[PATCH 0/5] blkdebug: fix racing condition when iterating on

Emanuele Giuseppe Esposito posted 5 patches 3 years ago
Test checkpatch passed
Patches applied successfully (tree, apply log)
git fetch https://github.com/patchew-project/qemu tags/patchew/20210408155913.53235-1-eesposit@redhat.com
Maintainers: Kevin Wolf <kwolf@redhat.com>, Max Reitz <mreitz@redhat.com>
There is a newer version of this series
block/blkdebug.c | 113 +++++++++++++++++++++++++++++++++--------------
1 file changed, 79 insertions(+), 34 deletions(-)
[PATCH 0/5] blkdebug: fix racing condition when iterating on
Posted by Emanuele Giuseppe Esposito 3 years ago
When qemu_coroutine_enter is executed in a loop
(even QEMU_FOREACH_SAFE), the new routine can modify the list,
for example removing an element, causing problem when control
is given back to the caller that continues iterating on the same list. 

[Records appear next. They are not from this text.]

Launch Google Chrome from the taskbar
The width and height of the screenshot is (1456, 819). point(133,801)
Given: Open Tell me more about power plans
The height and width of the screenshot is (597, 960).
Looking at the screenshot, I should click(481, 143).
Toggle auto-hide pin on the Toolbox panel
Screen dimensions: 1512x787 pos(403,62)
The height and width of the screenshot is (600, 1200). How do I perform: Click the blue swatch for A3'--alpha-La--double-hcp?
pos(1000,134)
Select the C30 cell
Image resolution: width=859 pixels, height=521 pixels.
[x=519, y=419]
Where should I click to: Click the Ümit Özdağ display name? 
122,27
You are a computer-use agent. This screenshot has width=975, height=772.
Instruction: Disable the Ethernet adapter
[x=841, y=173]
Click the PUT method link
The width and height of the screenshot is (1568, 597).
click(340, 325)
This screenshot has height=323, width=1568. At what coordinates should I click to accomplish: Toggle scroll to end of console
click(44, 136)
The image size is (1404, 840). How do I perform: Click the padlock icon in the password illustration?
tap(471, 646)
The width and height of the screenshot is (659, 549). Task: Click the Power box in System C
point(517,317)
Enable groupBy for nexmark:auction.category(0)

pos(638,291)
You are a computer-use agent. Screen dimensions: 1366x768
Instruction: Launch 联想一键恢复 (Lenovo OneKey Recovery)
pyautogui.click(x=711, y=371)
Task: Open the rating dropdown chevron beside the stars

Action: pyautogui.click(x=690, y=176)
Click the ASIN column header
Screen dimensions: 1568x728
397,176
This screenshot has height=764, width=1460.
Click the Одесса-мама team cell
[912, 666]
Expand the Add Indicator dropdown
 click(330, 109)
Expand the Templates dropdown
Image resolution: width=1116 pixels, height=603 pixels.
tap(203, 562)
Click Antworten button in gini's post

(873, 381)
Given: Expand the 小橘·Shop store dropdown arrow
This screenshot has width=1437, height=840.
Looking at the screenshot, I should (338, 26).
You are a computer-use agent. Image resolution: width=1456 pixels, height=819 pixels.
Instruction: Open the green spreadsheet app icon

Patch 1 solves the issue in blkdebug_debug_resume by restarting
the list walk after every coroutine_enter if list has to be fully iterated.
Patches 2,3,4 aim to fix blkdebug_debug_event by gathering
all actions that the rules make in a counter and invoking 
the respective coroutine_yeld only after processing all requests.
Patch 5 adds a lock to protect rules and suspended_reqs.

Signed-off-by: Emanuele Giuseppe Esposito <eesposit@redhat.com>

Emanuele Giuseppe Esposito (5):
  blkdebug: refactor removal of a suspended request
  blkdebug: move post-resume handling to resume_req_by_tag
  blkdebug: track all actions
  blkdebug: do not suspend in the middle of QLIST_FOREACH_SAFE
  blkdebug: protect rules and suspended_reqs with a lock

 block/blkdebug.c | 113 +++++++++++++++++++++++++++++++++--------------
 1 file changed, 79 insertions(+), 34 deletions(-)

-- 
2.30.2


Re: [PATCH 0/5] blkdebug: fix racing condition when iterating on
Posted by Paolo Bonzini 3 years ago
On 08/04/21 17:59, Emanuele Giuseppe Esposito wrote:
> When qemu_coroutine_enter is executed in a loop
> (even QEMU_FOREACH_SAFE), the new routine can modify the list,
> for example removing an element, causing problem when control
> is given back to the caller that continues iterating on the same list.
> 
> Patch 1 solves the issue in blkdebug_debug_resume by restarting
> the list walk after every coroutine_enter if list has to be fully iterated.
> Patches 2,3,4 aim to fix blkdebug_debug_event by gathering
> all actions that the rules make in a counter and invoking
> the respective coroutine_yeld only after processing all requests.
> Patch 5 adds a lock to protect rules and suspended_reqs.

Patch 5 is somewhat independent of the others; right now everything 
works because it's protected by the AioContext lock.

On the other hand the scenarios in patches 1-4 are bugs even without 
patch 5.  They become more obvious if you see an explicit unlock/lock 
pair within QTAILQ_FOREACH_SAFE, but they can happen already with just a 
qemu_coroutine_yield or qemu_coroutine_enter within the iteration.

Paolo